The functionally graded coatings (FGCs) produced by an atmospheric plasma spray process (APSP) must be of uniform quality with continuously varying composition through the thickness. When used as a thermal barrier on a metallic substrate, the coating composition varies from an almost pure metal near the substrate to a pure ceramic adjacent to the outer surface exposed to a hot environment. However, the complexity of the process and the random introduction of noise variables such as fluctuations in the powder injection rate and the arc voltage make it difficult to control the coating quality and composition.
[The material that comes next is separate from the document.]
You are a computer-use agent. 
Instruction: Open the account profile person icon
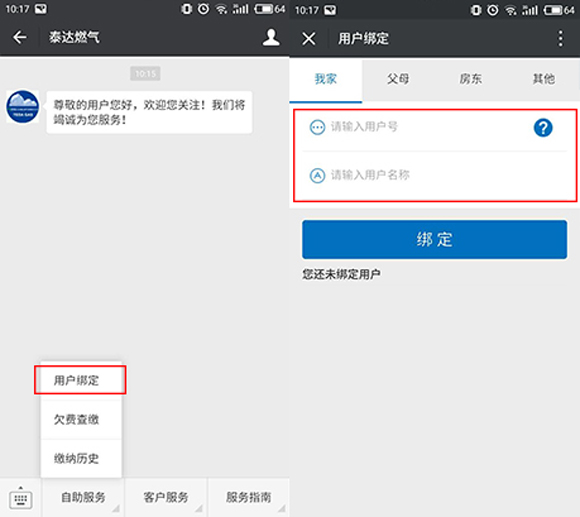(x=271, y=37)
These have been shown to depend upon mean values of powder particles’ temperature, speed, and locations, collectively called mean particles’ states (MPSs), just before they impact the substrate. Here we use a science-based methodology to develop a robust adaptive process control algorithm for achieving consistent MPSs for FGCs. We first identify inputs into the APSP that significantly affect the MPSs, and then formulate a relationship between these two quantities. When the MPSs deviate from their desired values, the robust adaptive control algorithm based on the model reference adaptive controller (MRAC) framework is shown to successfully adjust the input parameters to correct them. The utility of this control algorithm is demonstrated to achieve consistently produces high-quality FGCs using NiCrAlY and zirconia powder particles through numerical experiments.